As the quantity of UEs deployed in a wireless network increases, it may be desirable to conserve radio resources by having a BS multiplex a plurality of RARs to a plurality of UEs in a single msgB communication. However, due to the limited space allocated to DCI in the PDCCH component of the msgB communication, the BS may be unable to include PUCCH signaling information for each of the plurality of UEs in the DCI.

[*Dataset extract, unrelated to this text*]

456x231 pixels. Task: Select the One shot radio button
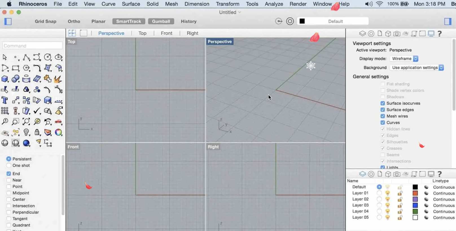pos(9,166)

Some aspects, described herein, provide techniques and apparatuses for a msgB channel structure that permits a plurality of RARs to be multiplexed in a single msgB communication along with PUCCH signaling information directed to a plurality of UEs. In some aspects, a BS may distribute the PUCCH signaling information across the PDCCH component (e.g., in DCI) and the PDSCH component (e.g., in one or more medium access control (MAC) sub-headers and/or one or more MAC sub-protocol data units (PDUs)) of the msgB communication. In this way, the BS may maintain the size of existing DCI formats while including PUCCH signaling information directed to the plurality of UEs in a single msgB communication. Moreover, signaling information for MAC sub-PDU combining may be distributed across the PDCCH component and the PDSCH component in a similar manner to increase the ability of the plurality of UEs to perform MAC sub-PDU combining as part of a HARQ process.

Some aspects, described herein, introduce a common MAC sub-header, which may be used to aggregate and/or group a plurality of MAC sub-PDUs carrying the same type of RAR, as well as may be used to carry common PUCCH signaling information for the plurality of UEs. The common MAC sub-header may reduce overhead of the overall MAC PDU in the PDSCH component of the msgB communication by reducing the quantity of MAC sub-headers in the MAC PDU (e.g., relative to including a respective MAC sub-header for each of the MAC sub-PDUs), by permitting common PUCCH signaling information to be included in a single location or fewer locations in the PDSCH component , and/or the like.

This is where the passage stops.